Morningstar’s big claim
The US -based financial analyst group Morningstar has made even a bigger claim. He has said that in the coming few years, it is possible to fall by 38 percent in gold prices.
Prices increased, sales of jewelry decreased
Increasing gold prices have affected the sale of jewelers. According to the India Bullion and Jewelers Association (IBJA), there has been a 30 per cent decline in sales of gold jewelery in India in the last 15 days. The biggest reason for this is a rise of up to 5 percent prices.
Enthusiasm after Akshaya Tritiya
Talking to IBJA National Secretary Surendra Mehta Economic Times, he says that there was a little demand during the first week of May, ie Akshaya Tritiya, because at that time gold had fallen to Rs 92,365 per 10 grams. But after that prices started climbing again and due to this the buyers started retreating.
So why was gold increased?
The reason for recent boom was global economic uncertainty, fear over inflation and geopolitical stress. Trade disputes between the US-China also turned investors towards gold. But now the same factor can work to push the prices down.

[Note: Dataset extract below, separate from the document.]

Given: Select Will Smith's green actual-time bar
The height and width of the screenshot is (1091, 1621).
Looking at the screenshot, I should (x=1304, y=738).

Actually, tension between the US and China seems to be deepening again. Donald Trump has accused China of breaking the terms of the agreement. This week, a phone call is being expected between Trump and Chinese President Xi Jinping. The market is closely monitoring this.
Europe also angry
On the other hand, the European Union is pressurizing the US to reduce fees. But the US is proceeding on the plan to impose 50 percent tax on steel and aluminum. Not only this, the US is seeking a hurry on trade proposals from other countries so that the talks can be intensified.
What to do investors?
Quant Mutual Fund suggests that gold should remain in your portfolio, but it would be better to be cautious for the next few months. Those who have bought at high prices, be mentally prepared for the decline.